• **Stated goal A**
In the raycasting text below, swap "realtime" for "real time" and write out the part starting with "Raycasting is not" and going on through "and complex scenes.".

• **Text provided**
┏━━

The raycasting engine of Wolfenstein 3D was very limited, allowing it to run on a even a 286 computer: all the walls have the same height and are orthogonal squares on a 2D grid, as can be seen in this screenshot from a mapeditor for Wolf3D:
Things like stairs, jumping or height differences are impossible to make with this engine. Later games such as Doom and Duke Nukem 3D also used raycasting, but much more advanced engines that allowed sloped walls, different heights, textured floors and ceilings, transparent walls, etc... The sprites (enemies, objects and goodies) are 2D images, but sprites aren't discussed in this tutorial for now.
Raycasting is not the same as raytracing! Raycasting is a fast semi-3D technique that works in realtime even on 4MHz graphical calculators, while raytracing is a realistic rendering technique that supports reflections and shadows in true 3D scenes, and only recently computers became fast enough to do it in realtime for reasonably high resolutions and complex scenes.
The code of the untextured and textured raycasters is given in this document completely, but it's quite long, you can also download the code instead:
For every x of the screen (i.e. for every vertical stripe of the screen), send out a ray that starts at the player location and with a direction that depends on both the player's looking direction, and the x-coordinate of the screen. Then, let this ray move forward on the 2D map, until it hits a map square that is a wall. If it hit a wall, calculate the distance of this hit point to the player, and use this distance to calculate how high this wall has to be drawn on the screen: the further away the wall, the smaller it's on screen, and the closer, the higher it appears to be. These are all 2D calculations. This image shows a top down overview of two such rays (red) that start at the player (green dot) and hit blue walls:
To find the first wall that a ray encounters on its way, you have to let it start at the player's position, and then all the time, check whether or not the ray is inside a wall. If it's inside a wall (hit), then the loop can stop, calculate the distance, and draw the wall with the correct height. If the ray position is not in a wall, you have to trace it further: add a certain value to its position, in the direction of the direction of this ray, and for this new position, again check if it's inside a wall or not. Keep doing this until finally a wall is hit.

┗━━

• **Available data**
┏━━

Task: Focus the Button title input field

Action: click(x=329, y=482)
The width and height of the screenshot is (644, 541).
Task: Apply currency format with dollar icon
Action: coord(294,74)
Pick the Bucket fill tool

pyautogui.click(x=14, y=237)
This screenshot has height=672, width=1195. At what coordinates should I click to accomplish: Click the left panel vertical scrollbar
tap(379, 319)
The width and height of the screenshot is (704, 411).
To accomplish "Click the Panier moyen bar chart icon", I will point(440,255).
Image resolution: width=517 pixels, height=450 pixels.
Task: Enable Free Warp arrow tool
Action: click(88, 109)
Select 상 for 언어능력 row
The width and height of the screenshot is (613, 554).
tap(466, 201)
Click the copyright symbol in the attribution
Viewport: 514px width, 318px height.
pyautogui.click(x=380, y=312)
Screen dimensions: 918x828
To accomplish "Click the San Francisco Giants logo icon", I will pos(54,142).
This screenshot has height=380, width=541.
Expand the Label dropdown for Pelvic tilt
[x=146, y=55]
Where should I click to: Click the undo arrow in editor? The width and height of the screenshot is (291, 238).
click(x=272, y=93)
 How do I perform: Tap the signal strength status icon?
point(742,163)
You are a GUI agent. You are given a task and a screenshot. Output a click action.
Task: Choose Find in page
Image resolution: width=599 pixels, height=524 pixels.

┗━━

• **Stated goal B**
Turn the lines of the listing above, starting with the line with "Pick the Bucket fill tool" and going on through the line with "I will pos(54,142).", into a numbered list, leaving out any blank lines.

• **Complete output A**
Raycasting is not the same as raytracing! Raycasting is a fast semi-3D technique that works in real time even on 4MHz graphical calculators, while raytracing is a realistic rendering technique that supports reflections and shadows in true 3D scenes, and only recently computers became fast enough to do it in real time for reasonably high resolutions and complex scenes.

• **Complete output B**
1. Pick the Bucket fill tool
2. pyautogui.click(x=14, y=237)
3. This screenshot has height=672, width=1195. At what coordinates should I click to accomplish: Click the left panel vertical scrollbar
4. tap(379, 319)
5. The width and height of the screenshot is (704, 411).
6. To accomplish "Click the Panier moyen bar chart icon", I will point(440,255).
7. Image resolution: width=517 pixels, height=450 pixels.
8. Task: Enable Free Warp arrow tool
9. Action: click(88, 109)
10. Select 상 for 언어능력 row
11. The width and height of the screenshot is (613, 554).
12. tap(466, 201)
13. Click the copyright symbol in the attribution
14. Viewport: 514px width, 318px height.
15. pyautogui.click(x=380, y=312)
16. Screen dimensions: 918x828
17. To accomplish "Click the San Francisco Giants logo icon", I will pos(54,142).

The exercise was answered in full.